О своем уходе Пухов начальству не сказал, чтобы никого не удручать и себя не обременять.
Тронулся Пухов одиноким, как и прибыл сюда. Тоска по родному месту взяла его за живое, и он не понимал, как можно среди людей учредить Интернационал, раз родина — сердечное дело и не вся земля.
Со станции Тихорецкой поезда на Ростов не шли, а ходили в обратную сторону — на Баку.
Из Баку Пухов собирался дойти до родины — вкось по берегу Каспийского моря и по Волге, не особенно разбираясь в географии. Он думал, что на этом маршруте пшеницы больше растет, а сытно питаться любил.
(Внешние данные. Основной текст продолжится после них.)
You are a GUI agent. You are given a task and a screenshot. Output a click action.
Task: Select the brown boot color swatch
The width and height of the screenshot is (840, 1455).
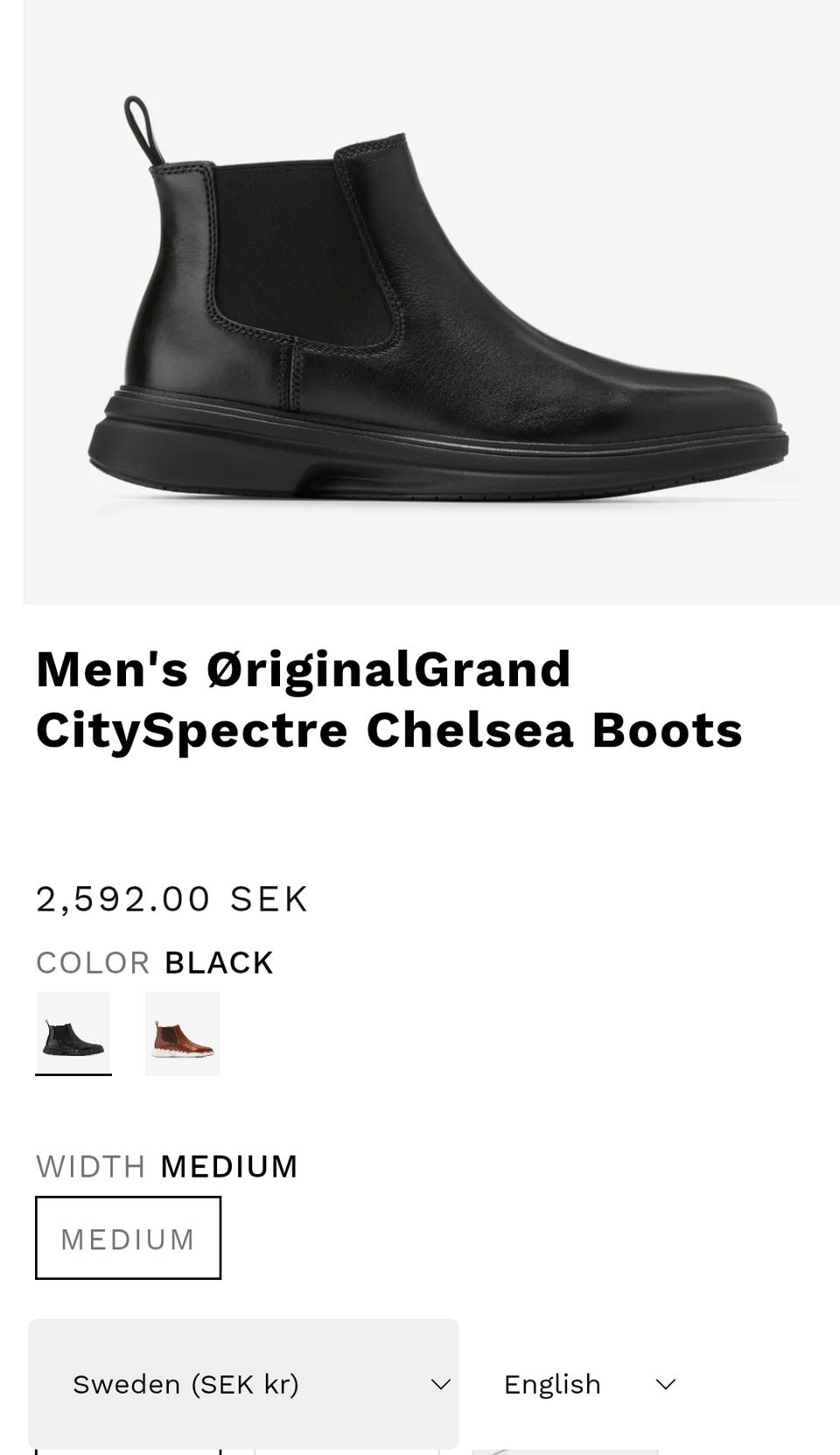click(183, 1033)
В дороге, на пустой нефтяной цистерне, Пухов устал и опал туловищем. Ел он один пайковый хлеб, что получил еще в Новороссийске, — и то не в полную досталь.
На дороге встречались худые деревья, горькая горелая трава и всякий другой живой и мертвый инвентарь природы, ветхий от климатического износа и топота походов войны.
Историческое время и злые силы свирепого мирового вещества совместно трепали и морили людей, а они, поев и отоспавшись, снова жили, розовели и верили в свое особое дело. Погибшие, посредством скорбной памяти, тоже подгоняли живых, чтобы оправдать свою гибель и зря не преть прахом.